According to our guide, riding speeds would reach 34 miles per hour, but I thought, Not me! I couldn’t imagine pedaling at that speed, especially on a curving mountain road. What I didn’t realize was that because it’s all downhill you never have to pedal, and you still pick up speed. Men, generally heavier than women, were in the rear, and many literally rode the super heavy-duty brakes on their Schwinns the entire trip. 

Being a lightweight, I had trouble keeping the pace, since the only way to gain speed should a break occur between myself and the person ahead was to lean forward in a racing stance and hope the aerodynamics would provide a sufficient boost to close the gap. Often it didn’t. I missed some gorgeous scenery while hunched over the handlebars of my bike, viewing only the upper edge of my helmet resting on my sunglasses.
A little crazy posing for Larry and me
Morning mist shrouded the early ride, as our bikes careened along the zig-zagging road. Negotiating tight turns, we swooshed along, passing through moist clouds, and again appreciated the cumbersome rain suits. 
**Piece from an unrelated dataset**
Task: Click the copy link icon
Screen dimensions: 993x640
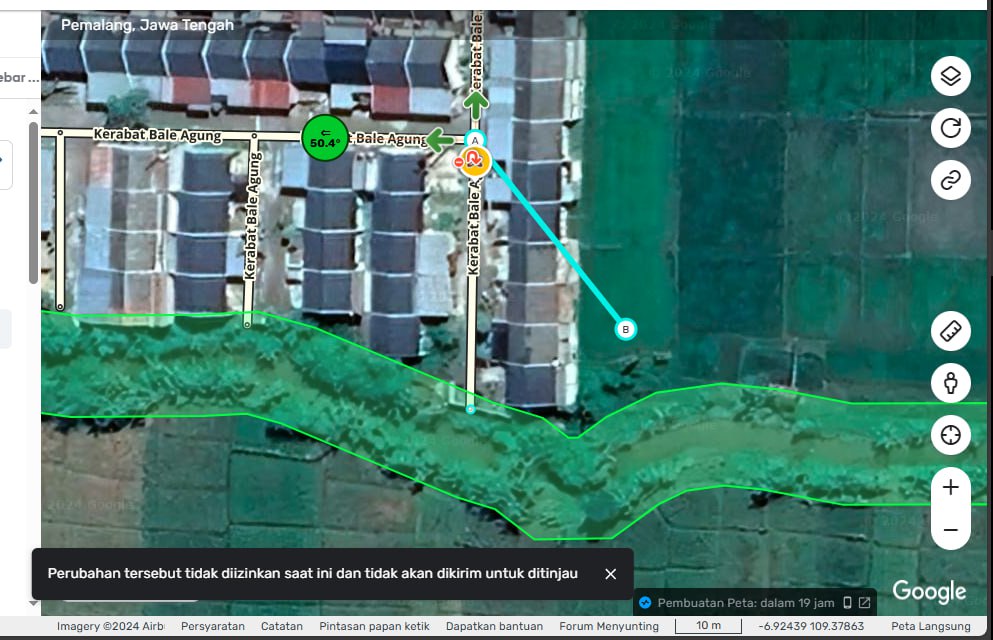Action: (x=950, y=180)
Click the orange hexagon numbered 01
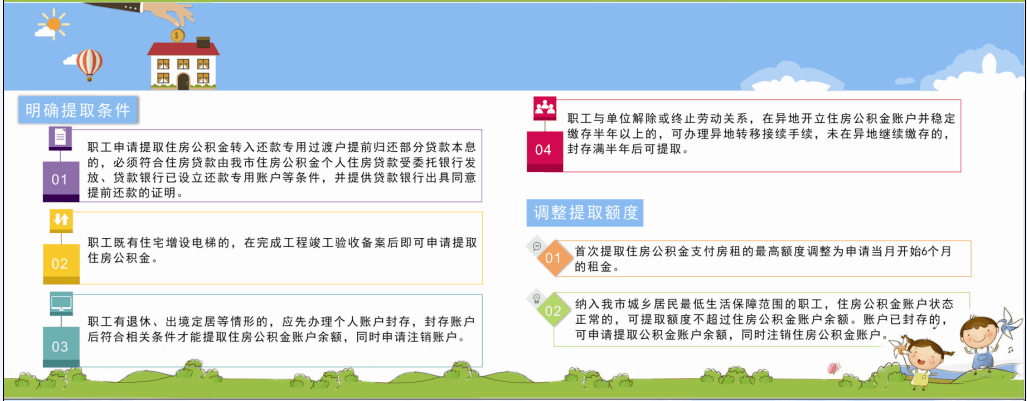The image size is (1027, 401). coord(553,258)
After riding about 14 miles, we took a rest stop, a welcome opportunity to shed the bulky helmet temporarily and look beyond my eyebrows to the gorgeous scenery I was missing. Sunshine glimmered on the billowy sea beyond Haleakala’s rim.  Distant islands danced on undulating ocean waters. I breathed deeply of the clean, crisp air that grazed my face and sighed with relief. Half way there, and I haven’t tumbled off the path.  Realizing that the hardest part of the journey was now behind us, I was ready to continue riding.
Rainbows are a common sight as you come down the mountain.
The road became more level with fewer sharp turns as we continued our descent.  Despite warmer air, intermittent rain showers convinced us to keep wearing rain suits.  Eucalyptus forests, pineapple fields, and plantation towns passed as we made our way towards the sea.
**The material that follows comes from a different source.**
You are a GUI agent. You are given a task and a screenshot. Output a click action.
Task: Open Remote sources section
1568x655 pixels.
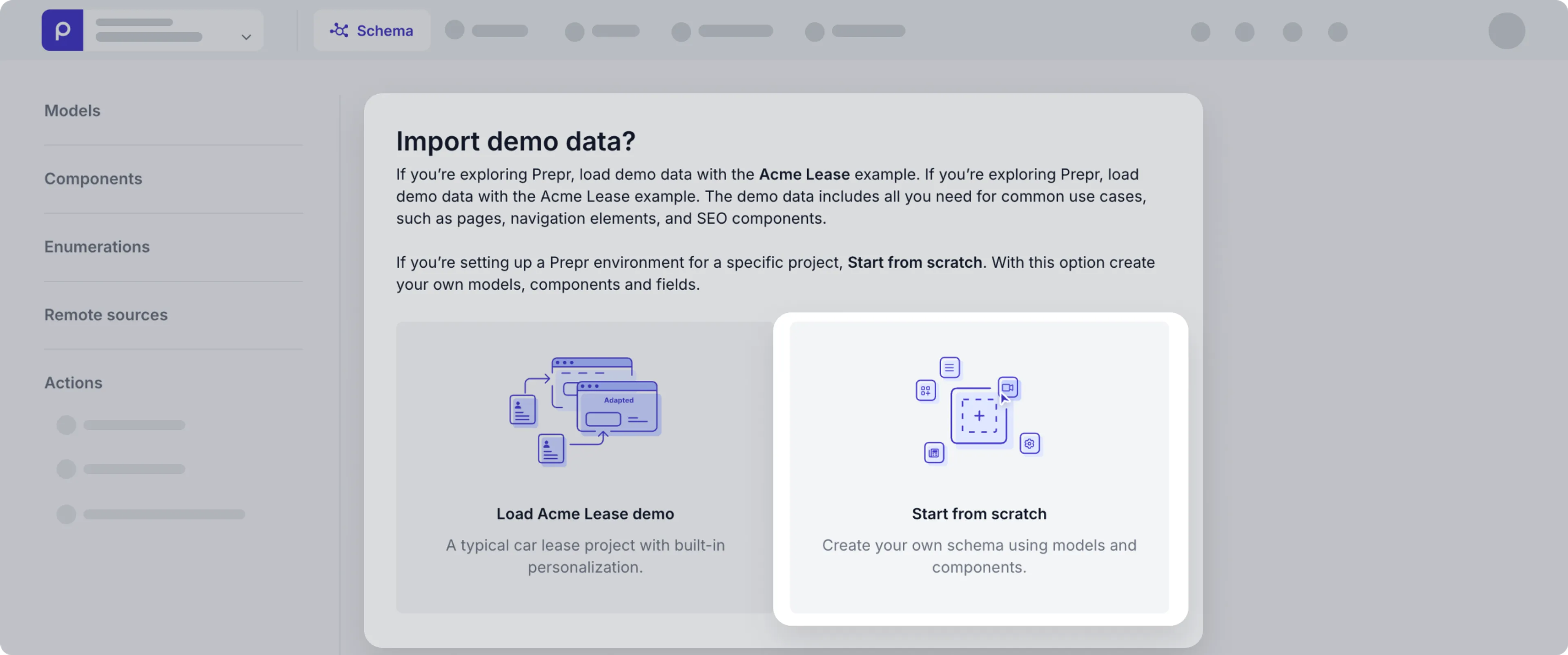click(106, 315)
Nine hours after leaving, we were returned to our resort at Kaanapali, weary but ecstatic.  I had done what I set out to do: complete the challenging journey and enjoy this once-in-a-lifetime adventure.  It’s an accomplishment that I still recall when obstacles threaten my path. 

Note: Newer regulations at Haleakala National Park do not allow riders to start from the same elevation that we did—it’s more like 9700 feet. But the thrills are the same!